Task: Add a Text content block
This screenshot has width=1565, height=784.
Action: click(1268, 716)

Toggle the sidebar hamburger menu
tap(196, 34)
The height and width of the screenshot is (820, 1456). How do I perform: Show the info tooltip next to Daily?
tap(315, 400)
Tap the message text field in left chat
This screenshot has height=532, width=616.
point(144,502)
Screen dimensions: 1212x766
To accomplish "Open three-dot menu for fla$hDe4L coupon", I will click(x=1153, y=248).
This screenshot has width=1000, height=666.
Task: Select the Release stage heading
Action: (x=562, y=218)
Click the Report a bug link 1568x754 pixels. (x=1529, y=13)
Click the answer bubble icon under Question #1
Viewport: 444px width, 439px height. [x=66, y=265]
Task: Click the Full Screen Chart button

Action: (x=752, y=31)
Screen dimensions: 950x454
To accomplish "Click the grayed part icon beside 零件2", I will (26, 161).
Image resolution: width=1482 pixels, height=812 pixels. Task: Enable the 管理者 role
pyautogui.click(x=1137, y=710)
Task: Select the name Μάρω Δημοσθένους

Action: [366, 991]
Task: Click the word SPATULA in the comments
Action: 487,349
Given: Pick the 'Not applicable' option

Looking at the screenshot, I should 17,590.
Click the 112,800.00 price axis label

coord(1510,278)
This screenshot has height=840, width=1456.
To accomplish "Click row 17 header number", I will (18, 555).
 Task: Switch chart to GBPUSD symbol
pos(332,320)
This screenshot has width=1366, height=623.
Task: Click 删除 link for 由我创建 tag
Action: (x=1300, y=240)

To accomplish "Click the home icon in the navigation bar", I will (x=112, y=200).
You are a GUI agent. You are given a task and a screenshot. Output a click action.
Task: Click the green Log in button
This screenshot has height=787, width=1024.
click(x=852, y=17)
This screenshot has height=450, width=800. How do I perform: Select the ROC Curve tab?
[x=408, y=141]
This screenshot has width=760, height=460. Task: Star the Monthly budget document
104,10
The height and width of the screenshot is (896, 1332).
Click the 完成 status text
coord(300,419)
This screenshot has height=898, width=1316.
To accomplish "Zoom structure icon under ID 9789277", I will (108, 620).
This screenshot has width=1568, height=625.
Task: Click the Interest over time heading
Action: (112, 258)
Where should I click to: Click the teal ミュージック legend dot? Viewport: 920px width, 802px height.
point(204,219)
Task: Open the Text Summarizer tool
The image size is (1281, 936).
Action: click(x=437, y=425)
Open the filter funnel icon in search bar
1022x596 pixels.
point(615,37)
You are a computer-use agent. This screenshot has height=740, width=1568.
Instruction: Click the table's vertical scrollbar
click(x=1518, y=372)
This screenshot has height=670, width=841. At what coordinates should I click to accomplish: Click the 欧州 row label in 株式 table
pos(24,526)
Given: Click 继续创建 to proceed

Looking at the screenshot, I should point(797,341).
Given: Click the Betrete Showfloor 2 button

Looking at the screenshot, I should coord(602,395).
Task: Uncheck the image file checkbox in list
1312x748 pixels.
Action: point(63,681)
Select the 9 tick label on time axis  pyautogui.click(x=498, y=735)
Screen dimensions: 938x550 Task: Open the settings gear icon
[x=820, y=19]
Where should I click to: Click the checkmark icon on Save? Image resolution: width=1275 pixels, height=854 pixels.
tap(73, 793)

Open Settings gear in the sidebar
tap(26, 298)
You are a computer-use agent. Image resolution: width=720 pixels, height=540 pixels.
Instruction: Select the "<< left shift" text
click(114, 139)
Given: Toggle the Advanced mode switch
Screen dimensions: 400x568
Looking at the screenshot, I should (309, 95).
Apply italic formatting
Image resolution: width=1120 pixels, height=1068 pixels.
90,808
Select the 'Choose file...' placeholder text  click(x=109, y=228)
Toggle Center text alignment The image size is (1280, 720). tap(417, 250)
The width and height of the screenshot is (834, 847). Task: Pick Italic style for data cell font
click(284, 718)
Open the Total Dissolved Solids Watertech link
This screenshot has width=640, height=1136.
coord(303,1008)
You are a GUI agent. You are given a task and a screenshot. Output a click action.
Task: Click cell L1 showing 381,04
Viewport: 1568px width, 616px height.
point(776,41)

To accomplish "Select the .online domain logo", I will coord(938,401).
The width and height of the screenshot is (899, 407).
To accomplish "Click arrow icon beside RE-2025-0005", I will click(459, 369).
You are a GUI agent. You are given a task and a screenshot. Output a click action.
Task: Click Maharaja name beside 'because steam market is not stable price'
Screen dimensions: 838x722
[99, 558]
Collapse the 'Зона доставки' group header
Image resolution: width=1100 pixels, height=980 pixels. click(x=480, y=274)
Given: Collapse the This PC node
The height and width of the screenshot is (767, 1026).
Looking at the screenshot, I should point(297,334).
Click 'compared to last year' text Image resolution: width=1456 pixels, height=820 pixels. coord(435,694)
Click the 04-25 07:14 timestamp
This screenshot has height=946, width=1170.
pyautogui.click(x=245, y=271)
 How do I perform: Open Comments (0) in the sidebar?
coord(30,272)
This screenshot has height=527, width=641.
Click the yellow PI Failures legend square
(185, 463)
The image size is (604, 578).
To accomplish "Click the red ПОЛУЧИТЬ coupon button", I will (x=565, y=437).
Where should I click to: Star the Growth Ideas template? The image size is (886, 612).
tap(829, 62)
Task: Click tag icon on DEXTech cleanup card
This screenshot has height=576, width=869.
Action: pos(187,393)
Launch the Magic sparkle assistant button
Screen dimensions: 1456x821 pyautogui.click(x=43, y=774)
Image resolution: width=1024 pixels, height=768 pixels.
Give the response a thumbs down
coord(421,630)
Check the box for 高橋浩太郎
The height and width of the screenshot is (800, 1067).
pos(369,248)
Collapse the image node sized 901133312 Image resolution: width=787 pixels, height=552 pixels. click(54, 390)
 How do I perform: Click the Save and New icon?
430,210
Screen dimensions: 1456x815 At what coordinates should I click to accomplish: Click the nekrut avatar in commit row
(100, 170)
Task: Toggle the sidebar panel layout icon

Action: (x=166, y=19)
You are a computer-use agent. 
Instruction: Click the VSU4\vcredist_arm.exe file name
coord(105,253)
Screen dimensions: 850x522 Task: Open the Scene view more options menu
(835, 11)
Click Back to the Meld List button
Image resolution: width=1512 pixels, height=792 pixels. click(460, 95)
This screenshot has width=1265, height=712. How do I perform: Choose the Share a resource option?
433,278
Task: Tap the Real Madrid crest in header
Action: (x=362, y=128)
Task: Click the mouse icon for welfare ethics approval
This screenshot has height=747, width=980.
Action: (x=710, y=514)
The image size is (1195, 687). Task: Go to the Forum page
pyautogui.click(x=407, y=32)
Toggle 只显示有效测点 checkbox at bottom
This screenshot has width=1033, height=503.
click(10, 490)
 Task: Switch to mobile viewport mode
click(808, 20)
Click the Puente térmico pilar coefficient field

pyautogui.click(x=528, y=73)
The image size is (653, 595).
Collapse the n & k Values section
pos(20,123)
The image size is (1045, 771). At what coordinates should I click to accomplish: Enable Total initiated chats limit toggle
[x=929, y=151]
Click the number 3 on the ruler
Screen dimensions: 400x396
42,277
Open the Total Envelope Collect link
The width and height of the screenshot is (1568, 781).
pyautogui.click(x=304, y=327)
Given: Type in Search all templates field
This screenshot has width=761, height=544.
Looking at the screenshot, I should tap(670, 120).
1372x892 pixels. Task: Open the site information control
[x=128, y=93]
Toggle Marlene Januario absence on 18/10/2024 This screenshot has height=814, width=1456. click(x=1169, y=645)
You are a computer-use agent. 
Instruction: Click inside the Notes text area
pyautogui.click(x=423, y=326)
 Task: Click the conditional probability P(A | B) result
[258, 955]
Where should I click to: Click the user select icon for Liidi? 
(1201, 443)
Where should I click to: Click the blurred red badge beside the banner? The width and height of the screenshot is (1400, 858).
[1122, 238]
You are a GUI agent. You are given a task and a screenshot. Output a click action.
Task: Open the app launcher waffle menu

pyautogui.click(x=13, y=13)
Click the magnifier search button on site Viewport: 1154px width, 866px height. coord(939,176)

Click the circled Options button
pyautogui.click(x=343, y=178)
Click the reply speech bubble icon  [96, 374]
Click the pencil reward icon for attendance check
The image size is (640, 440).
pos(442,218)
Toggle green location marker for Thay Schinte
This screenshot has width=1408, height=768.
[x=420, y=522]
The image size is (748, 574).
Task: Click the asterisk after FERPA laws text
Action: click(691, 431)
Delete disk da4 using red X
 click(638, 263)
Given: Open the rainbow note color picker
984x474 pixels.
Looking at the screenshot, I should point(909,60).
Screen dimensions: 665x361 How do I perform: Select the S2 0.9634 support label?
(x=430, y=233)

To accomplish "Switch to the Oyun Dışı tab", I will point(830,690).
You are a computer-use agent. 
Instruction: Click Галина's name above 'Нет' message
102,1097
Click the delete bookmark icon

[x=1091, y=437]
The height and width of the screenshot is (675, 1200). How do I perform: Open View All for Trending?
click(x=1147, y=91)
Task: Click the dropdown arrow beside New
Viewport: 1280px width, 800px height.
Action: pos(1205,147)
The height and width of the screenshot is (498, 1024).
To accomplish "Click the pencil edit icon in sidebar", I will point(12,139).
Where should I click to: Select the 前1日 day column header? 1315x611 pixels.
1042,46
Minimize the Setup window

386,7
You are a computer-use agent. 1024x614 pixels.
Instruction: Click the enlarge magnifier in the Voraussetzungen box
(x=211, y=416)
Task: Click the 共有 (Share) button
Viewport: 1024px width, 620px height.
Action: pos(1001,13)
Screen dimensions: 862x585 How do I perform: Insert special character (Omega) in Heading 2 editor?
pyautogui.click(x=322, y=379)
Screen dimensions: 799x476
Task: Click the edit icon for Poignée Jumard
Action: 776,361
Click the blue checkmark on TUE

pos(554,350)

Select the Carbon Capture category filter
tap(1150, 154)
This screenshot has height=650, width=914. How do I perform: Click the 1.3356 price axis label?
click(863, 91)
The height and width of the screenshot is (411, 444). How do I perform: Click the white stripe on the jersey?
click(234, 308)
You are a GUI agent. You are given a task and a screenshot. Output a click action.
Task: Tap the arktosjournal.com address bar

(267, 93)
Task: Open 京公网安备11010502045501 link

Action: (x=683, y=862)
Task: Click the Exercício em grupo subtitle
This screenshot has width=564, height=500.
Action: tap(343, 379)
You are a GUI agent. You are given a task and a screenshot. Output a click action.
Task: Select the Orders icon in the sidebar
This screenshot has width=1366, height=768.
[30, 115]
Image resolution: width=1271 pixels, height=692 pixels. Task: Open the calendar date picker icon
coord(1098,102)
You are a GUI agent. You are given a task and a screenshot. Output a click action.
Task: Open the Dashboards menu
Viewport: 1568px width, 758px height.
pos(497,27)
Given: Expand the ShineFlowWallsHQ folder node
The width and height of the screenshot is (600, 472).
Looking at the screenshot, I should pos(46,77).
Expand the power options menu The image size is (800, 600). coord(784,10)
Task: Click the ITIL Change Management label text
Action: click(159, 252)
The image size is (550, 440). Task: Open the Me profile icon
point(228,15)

····················

◆ Work instruction: In the listing above, find the line with "Viewport: 1568px width, 758px height." and set down that line and all after it exactly, through the final line.

◆ Answer space:
Viewport: 1568px width, 758px height.
pos(497,27)
Given: Expand the ShineFlowWallsHQ folder node
The width and height of the screenshot is (600, 472).
Looking at the screenshot, I should pos(46,77).
Expand the power options menu The image size is (800, 600). coord(784,10)
Task: Click the ITIL Change Management label text
Action: click(159, 252)
The image size is (550, 440). Task: Open the Me profile icon
point(228,15)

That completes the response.